Nicole and I have now been together 5 1/2 years and are coming up on our one-year wedding anniversary. Last year, we had been planning a commitment ceremony for the summertime, when we heard the news that San Francisco was issuing marriage licenses to same sex couples. I thought, “This must be a rumor! No way!” When we confirmed the news, it was as if an electric charge was in the air all around us. It was a chance to be married, a chance to make a political statement and be a part of civil rights history.
On Friday February 20 we drove the 90 miles north to San Francisco and joined the line that looped around the large city block that was City Hall. The mood was festive, the people fun, upbeat, loving and silly. It was a 2004 version of a San Francisco Love-In. Folks were driving up in their cars to deliver food, juice, water, flowers and good wishes. Of course, we were assailed by the usual homophobic radical religious folks—holding their signs condemning us to hell. The cops finally made them stop using their bull horns to ‘celebrate’ our special day. We alternately yelled and laughed at them—lots of ex-Catholics in the crowd!
We waited outside City Hall for hours and were moved inside when it began to drizzle rain. City Hall accommodated the hundreds of couples by allowing us to form lines that snaked through the basement labyrinth of the city government. Endless lines. Weary, but determined, we were. At 5 p.m. they had to close City Hall, but many volunteers made sure that each couple had an appointment to return the following week for their wedding.

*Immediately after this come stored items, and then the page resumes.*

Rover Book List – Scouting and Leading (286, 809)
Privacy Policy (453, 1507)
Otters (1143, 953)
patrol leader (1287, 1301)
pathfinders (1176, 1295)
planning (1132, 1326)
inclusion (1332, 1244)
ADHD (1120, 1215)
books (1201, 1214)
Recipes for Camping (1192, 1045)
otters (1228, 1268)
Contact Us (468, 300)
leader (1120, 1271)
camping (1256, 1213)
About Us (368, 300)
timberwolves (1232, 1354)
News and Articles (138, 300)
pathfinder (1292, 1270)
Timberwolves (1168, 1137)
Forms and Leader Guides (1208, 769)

We came away with an appointment to be married Monday February 23 at noon. Carol and Cate had spent the day with us in line on Friday. They had flown in from Connecticut! We made our appointments together to celebrate our new friendship and to witness for one another.
Our wedding date was too last minute for friends or family to join us, and we didn’t want to wait since no one knew when the state was going to step in and put a stop to issuing the licenses. We drove back to the city on Monday. I was in contact with my sister via cell phone, it was the next best thing. We filed our license, profoundly aware of the personal and political implications of our actions. Talk about pressure! I remember breathing deeply into Nickie’s leather jacket, loving the smell and feeling reassured.
We were introduced to our wedding commissioner and climbed the steps to the upper level of the hall’s rotunda. Across the expanse was the door to Mayor Gavin Newsome’s office. An auspicious location. Cate and Carol married first. Nick and I married next. All four of us were fighting back tears so we could get through our vows. Nick squeezed my hands so tightly I thought I would lose them. I held a bouquet of flowers sent to City Hall by a couple in Illinois -- people from around the US sent flowers and gifts for all of us. We felt our wedding circle grow ever larger. People all across this country, Canada, The Netherlands, Great Britain, were sending their well wishes and love. The San Francisco Gay Men’s Choir was on the steps below us, singing “Going to the Chapel,” their voices magnified in the domed hall.
Afterwards we celebrated with lunch. As we made our way to the restaurant, two obviously very happy couples of women, holding flowers and marriage certificates, people stopped us on the street to say congratulations. Love was in the air! Other wedding parties in the restaurant called out greetings and waved their flowers.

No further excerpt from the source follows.